Committee member Sen. Kevin Lundberg asked the bill proponents how the bill defines "individual."

"Do we mean every human being?" he asked, saying if the meaning of "individual" is meant to exclude the unborn, then "their fundamental right to life is being jeopardized." He said the bill "presumes that the unborn human being has no rights."

The bill's proponents did not address how the bill affects the unborn.

The bill's other sponsors are State Sens. Andy Kerr and State Reps. Dianne Primavera and Mike McLachlan, all Democrats.

Jessica Haverkate, vice president of Colorado Family Action, told CNA that the bill is "a radical attempt to sweep aside existing laws and to prevent the state from enacting true protective measures for women in the future."

"This legislation poses an undeniable and irreparable danger to common-sense laws supported by a majority of Americans," she said April 10.

Natalie Decker, an attorney with the religious freedom group Alliance Defending Freedom, told those present at the hearing that her organization is "very concerned" about the impact of the bill. She characterized the legislation as "deceptive" saying it should be called the "abortion on demand act."

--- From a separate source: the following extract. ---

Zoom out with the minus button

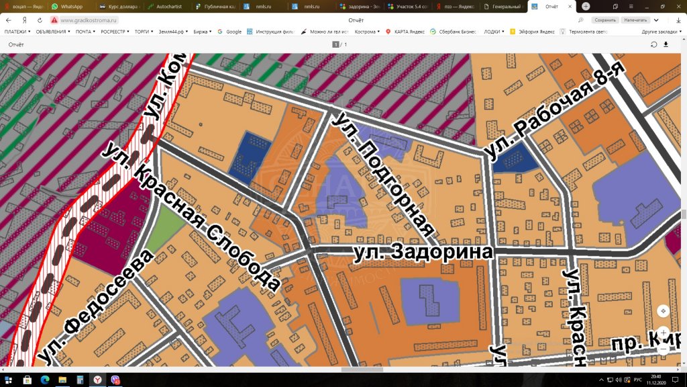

She said the bill "failed to provide basic definitions" and uses an "extremely broad" conception of reproductive health care.

"My first grader has the right to demand access to reproductive health care decisions and to that information," she said. She warned that the bill would bar "commonsense laws and policies that protect the health and well-being of women and children."

Decker said the legislation could bar health and safety regulations on abortion clinics and partial birth abortion bans. She said that the law directly conflicts with Colorado's constitutional ban on public funding for abortions.

Attorney Nicole Martin warned that the law could endanger conscience protections for state employees and employees of state pharmacies. The legal ambiguities of the bill would only be clarified through court action. She said that local governments and agencies, including school boards, would change their policies for fear of lawsuits if the bill is passed.

Kraska suggested to the hearing that the bill is based on a wrong idea of freedom.

"Freedom is more than an unlimited supply of choices. True freedom is the ability to know, and the courage to do, what is right, and what is just," she said. "This legislation is neither right nor just for the people of Colorado."

Denver Archbishop Samuel Aquila has asked the people of Colorado to pray and contact their lawmakers about the bill. He invited the faithful to join him to pray in front of the State Capitol at 3 p.m. April 15.